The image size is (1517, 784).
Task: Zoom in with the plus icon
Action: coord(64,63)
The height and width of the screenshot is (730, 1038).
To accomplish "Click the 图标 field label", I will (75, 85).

==

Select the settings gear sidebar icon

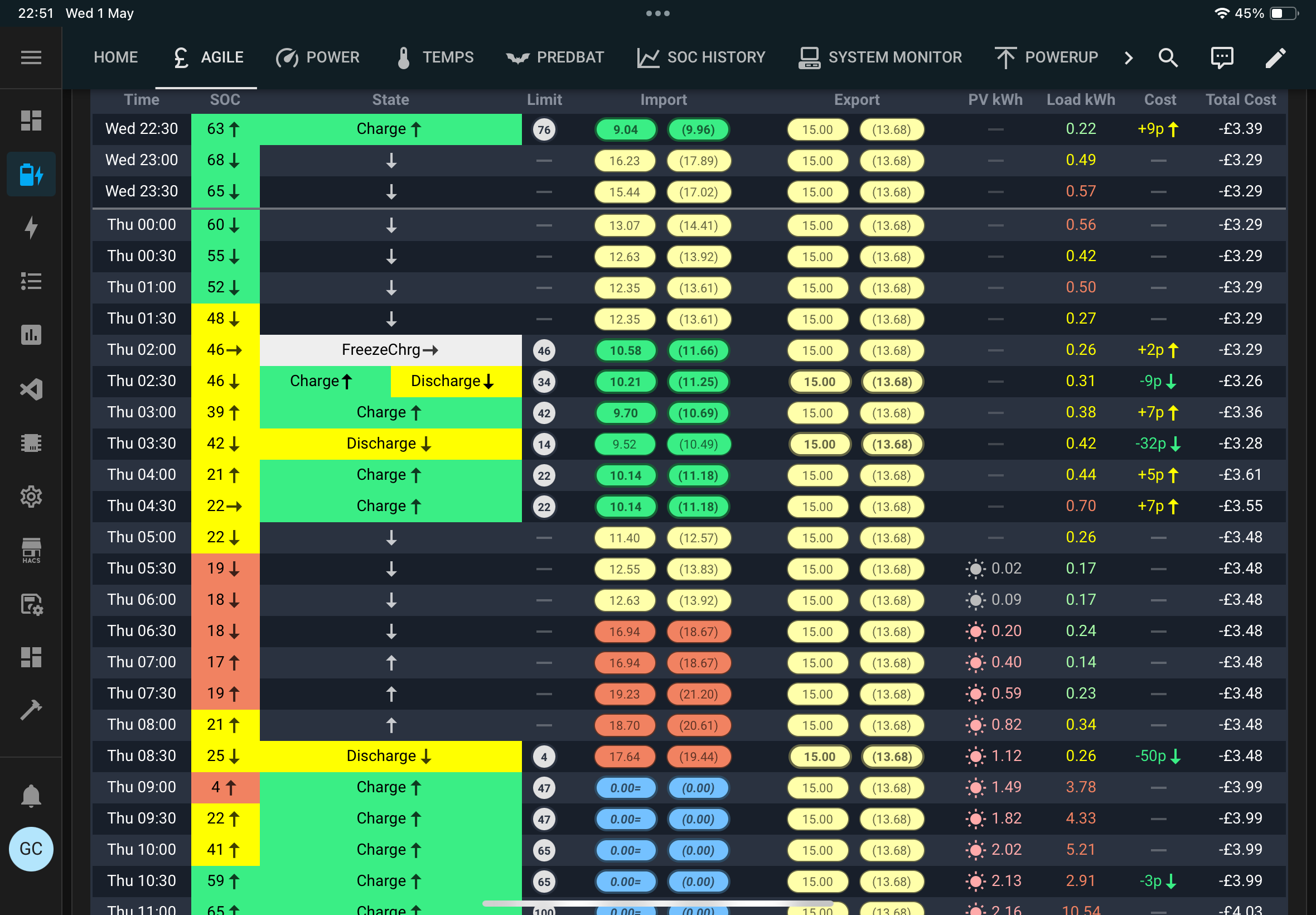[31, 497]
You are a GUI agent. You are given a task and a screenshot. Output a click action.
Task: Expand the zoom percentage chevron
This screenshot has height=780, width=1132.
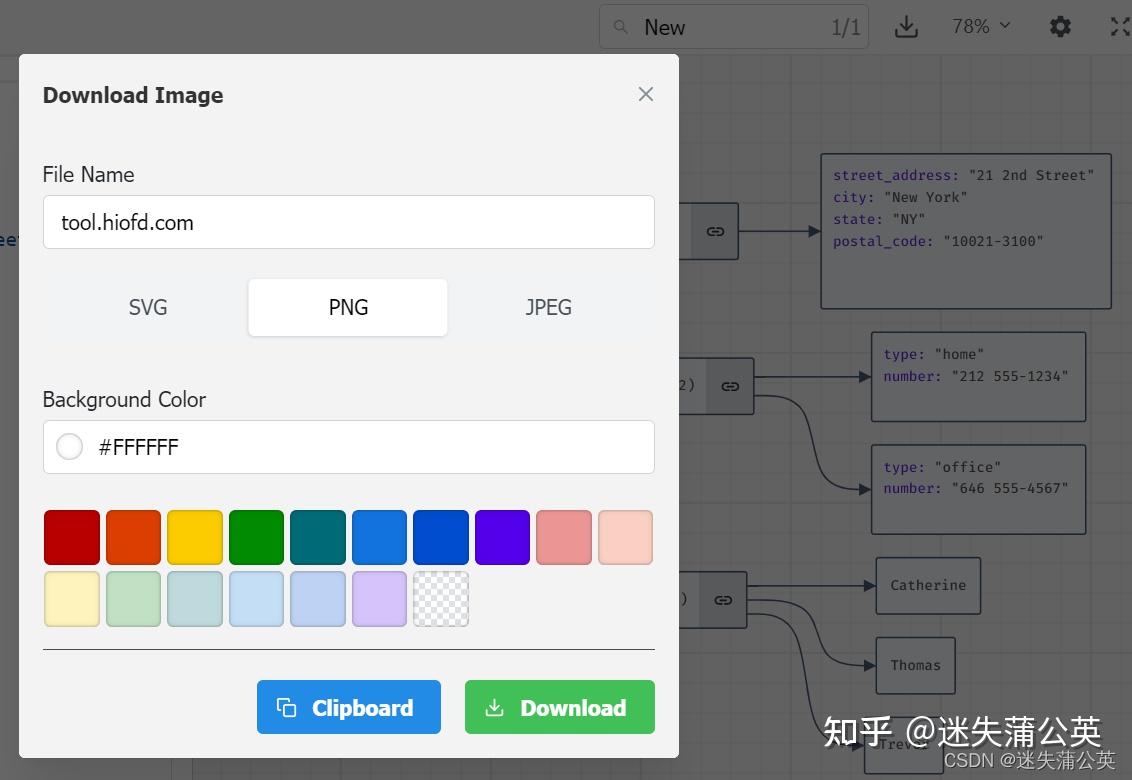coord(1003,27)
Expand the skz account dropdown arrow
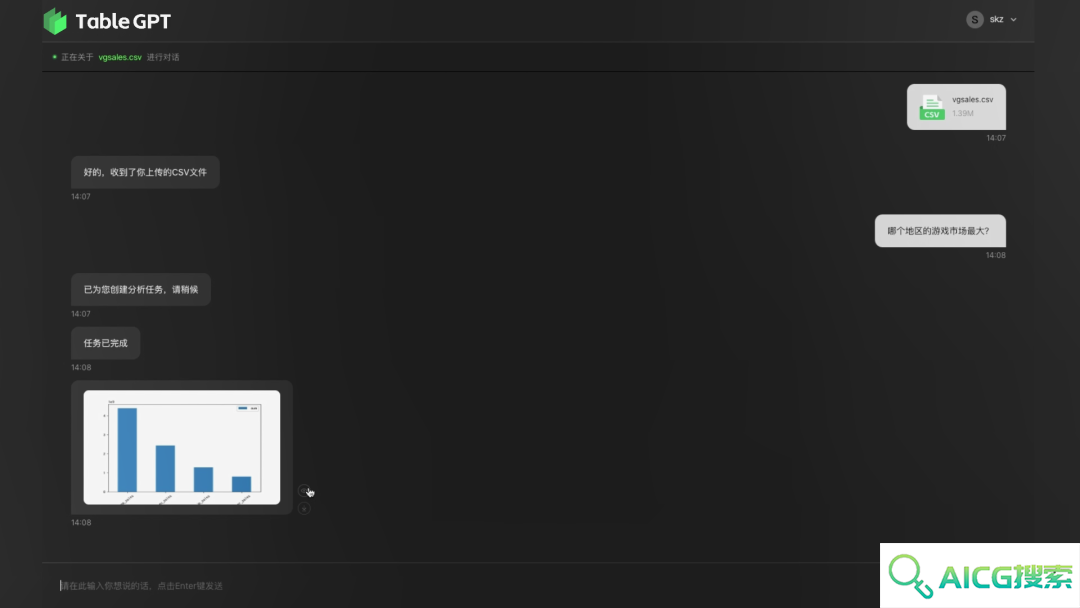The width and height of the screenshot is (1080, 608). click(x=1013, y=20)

==

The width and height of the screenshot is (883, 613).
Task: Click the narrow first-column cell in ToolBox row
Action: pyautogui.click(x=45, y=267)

[Exercise task]: Recast the data from the line containing "The image size is (1517, 784)." through the line containing "will (75, 85).", inclusive, as a Markdown table with the columns No. and Text, one numbered row per line, leaving out blank lines.

[Response]:
| No. | Text |
|---|---|
| 1 | The image size is (1517, 784). |
| 2 | Task: Zoom in with the plus icon |
| 3 | Action: coord(64,63) |
| 4 | The height and width of the screenshot is (730, 1038). |
| 5 | To accomplish "Click the 图标 field label", I will (75, 85). |